-- Task to complete --
Each record has to be repeated exactly as given.

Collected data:

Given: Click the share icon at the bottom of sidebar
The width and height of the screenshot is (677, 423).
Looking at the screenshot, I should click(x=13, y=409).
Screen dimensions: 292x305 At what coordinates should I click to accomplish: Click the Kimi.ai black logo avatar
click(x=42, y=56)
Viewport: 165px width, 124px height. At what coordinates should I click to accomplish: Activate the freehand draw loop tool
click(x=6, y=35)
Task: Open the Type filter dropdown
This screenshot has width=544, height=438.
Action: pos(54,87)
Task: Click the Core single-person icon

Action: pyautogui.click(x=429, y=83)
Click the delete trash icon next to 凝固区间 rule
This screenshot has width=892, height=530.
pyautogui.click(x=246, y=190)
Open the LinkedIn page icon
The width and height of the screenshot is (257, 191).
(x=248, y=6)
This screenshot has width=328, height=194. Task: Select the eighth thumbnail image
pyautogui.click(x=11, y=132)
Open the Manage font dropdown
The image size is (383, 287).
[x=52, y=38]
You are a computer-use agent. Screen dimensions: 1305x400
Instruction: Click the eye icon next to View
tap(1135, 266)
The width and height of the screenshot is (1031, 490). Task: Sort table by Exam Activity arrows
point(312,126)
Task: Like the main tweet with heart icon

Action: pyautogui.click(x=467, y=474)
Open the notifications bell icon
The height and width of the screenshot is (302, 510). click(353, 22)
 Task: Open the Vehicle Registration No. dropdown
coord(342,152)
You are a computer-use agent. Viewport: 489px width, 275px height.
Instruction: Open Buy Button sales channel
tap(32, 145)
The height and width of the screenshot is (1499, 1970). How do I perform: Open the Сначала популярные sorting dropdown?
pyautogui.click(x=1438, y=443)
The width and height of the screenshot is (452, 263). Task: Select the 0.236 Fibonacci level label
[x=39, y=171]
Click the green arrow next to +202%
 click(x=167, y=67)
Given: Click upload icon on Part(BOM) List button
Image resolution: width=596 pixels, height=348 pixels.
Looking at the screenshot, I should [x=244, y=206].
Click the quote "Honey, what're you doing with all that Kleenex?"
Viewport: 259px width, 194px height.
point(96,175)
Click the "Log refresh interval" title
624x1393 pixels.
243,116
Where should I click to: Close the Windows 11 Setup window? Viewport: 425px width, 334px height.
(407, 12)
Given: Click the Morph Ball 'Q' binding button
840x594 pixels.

-- Response to this task --
Given: Click the share icon at the bottom of sidebar
The width and height of the screenshot is (677, 423).
Looking at the screenshot, I should click(x=13, y=409).
Screen dimensions: 292x305 At what coordinates should I click to accomplish: Click the Kimi.ai black logo avatar
click(x=42, y=56)
Viewport: 165px width, 124px height. At what coordinates should I click to accomplish: Activate the freehand draw loop tool
click(x=6, y=35)
Task: Open the Type filter dropdown
This screenshot has width=544, height=438.
Action: pos(54,87)
Task: Click the Core single-person icon

Action: pyautogui.click(x=429, y=83)
Click the delete trash icon next to 凝固区间 rule
This screenshot has width=892, height=530.
pyautogui.click(x=246, y=190)
Open the LinkedIn page icon
The width and height of the screenshot is (257, 191).
(x=248, y=6)
This screenshot has width=328, height=194. Task: Select the eighth thumbnail image
pyautogui.click(x=11, y=132)
Open the Manage font dropdown
The image size is (383, 287).
[x=52, y=38]
You are a computer-use agent. Screen dimensions: 1305x400
Instruction: Click the eye icon next to View
tap(1135, 266)
The width and height of the screenshot is (1031, 490). Task: Sort table by Exam Activity arrows
point(312,126)
Task: Like the main tweet with heart icon

Action: pyautogui.click(x=467, y=474)
Open the notifications bell icon
The height and width of the screenshot is (302, 510). click(353, 22)
 Task: Open the Vehicle Registration No. dropdown
coord(342,152)
You are a computer-use agent. Viewport: 489px width, 275px height.
Instruction: Open Buy Button sales channel
tap(32, 145)
The height and width of the screenshot is (1499, 1970). How do I perform: Open the Сначала популярные sorting dropdown?
pyautogui.click(x=1438, y=443)
The width and height of the screenshot is (452, 263). Task: Select the 0.236 Fibonacci level label
[x=39, y=171]
Click the green arrow next to +202%
 click(x=167, y=67)
Given: Click upload icon on Part(BOM) List button
Image resolution: width=596 pixels, height=348 pixels.
Looking at the screenshot, I should [x=244, y=206].
Click the quote "Honey, what're you doing with all that Kleenex?"
Viewport: 259px width, 194px height.
point(96,175)
Click the "Log refresh interval" title
624x1393 pixels.
243,116
Where should I click to: Close the Windows 11 Setup window? Viewport: 425px width, 334px height.
(407, 12)
Given: Click the Morph Ball 'Q' binding button
840x594 pixels.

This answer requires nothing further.